# New trend in high-heat grilling?



## medtran49 (Aug 1, 2014)

Don't think I would want to be the grill chef. 

Chefs Cook Steak Over Molten Lava


----------



## Andy M. (Aug 1, 2014)

I wonder if grilled burgers would taste grilled over a lava flow.


----------



## medtran49 (Aug 1, 2014)

Andy M. said:


> I wonder if grilled burgers would taste grilled over a lava flow.


 
Good one!


----------



## CraigC (Aug 1, 2014)

Andy M. said:


> I wonder if grilled burgers would taste grilled over a lava flow.
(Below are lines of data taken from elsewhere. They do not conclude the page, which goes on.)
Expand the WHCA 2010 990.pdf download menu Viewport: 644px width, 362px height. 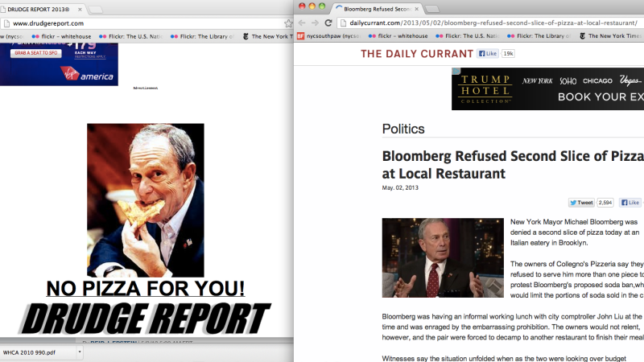coord(80,352)
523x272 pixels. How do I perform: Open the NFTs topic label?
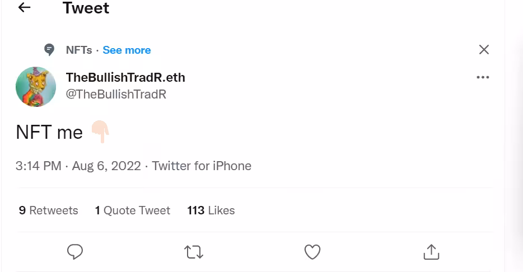point(79,50)
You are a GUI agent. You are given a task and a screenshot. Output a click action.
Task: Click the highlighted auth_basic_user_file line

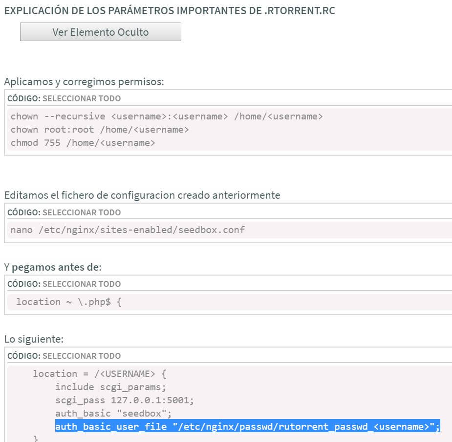[248, 426]
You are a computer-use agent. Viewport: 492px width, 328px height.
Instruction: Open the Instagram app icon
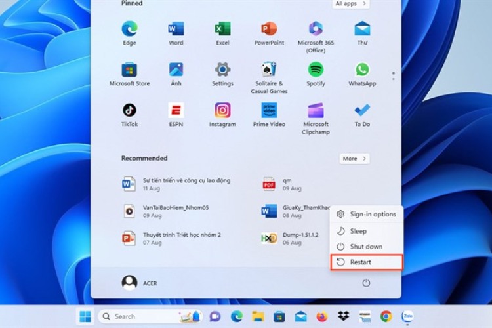pyautogui.click(x=222, y=111)
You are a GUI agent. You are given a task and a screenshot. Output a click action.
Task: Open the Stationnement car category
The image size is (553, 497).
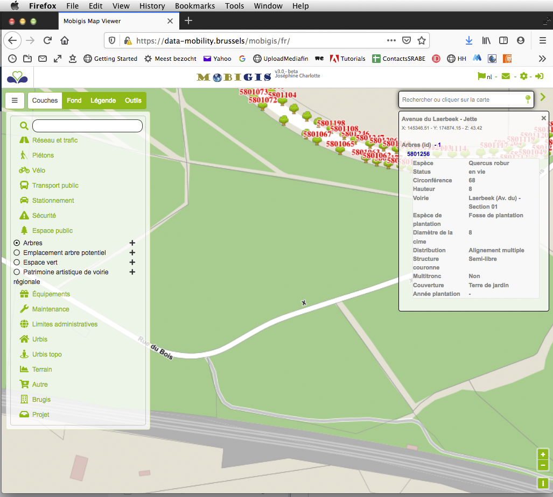(53, 201)
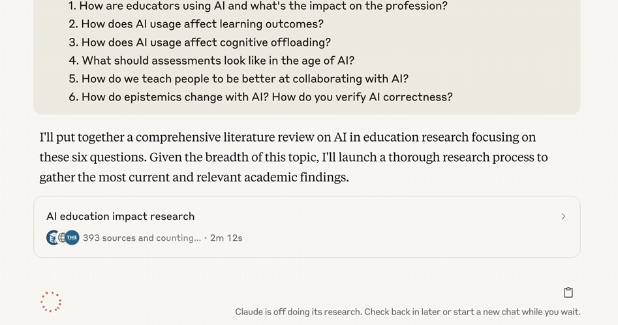Click the globe source favicon
The image size is (618, 325).
tap(62, 238)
Only if you cover the grates in foil.


----------



## mborner (Aug 1, 2014)

Good one, guys.


----------



## Mad Cook (Aug 1, 2014)

medtran49 said:


> Don't think I would want to be the grill chef.
> 
> Chefs Cook Steak Over Molten Lava


It would be a lot easier just to pop into the nearest bbq equipment store.


----------



## roadfix (Aug 1, 2014)

If you live near Kilauea volcano you can do this every day.....  Umm...lava grilled spam...


----------



## medtran49 (Aug 2, 2014)

mborner said:


> Good one, guys.


 
Pobrecito,  just poking fun.


----------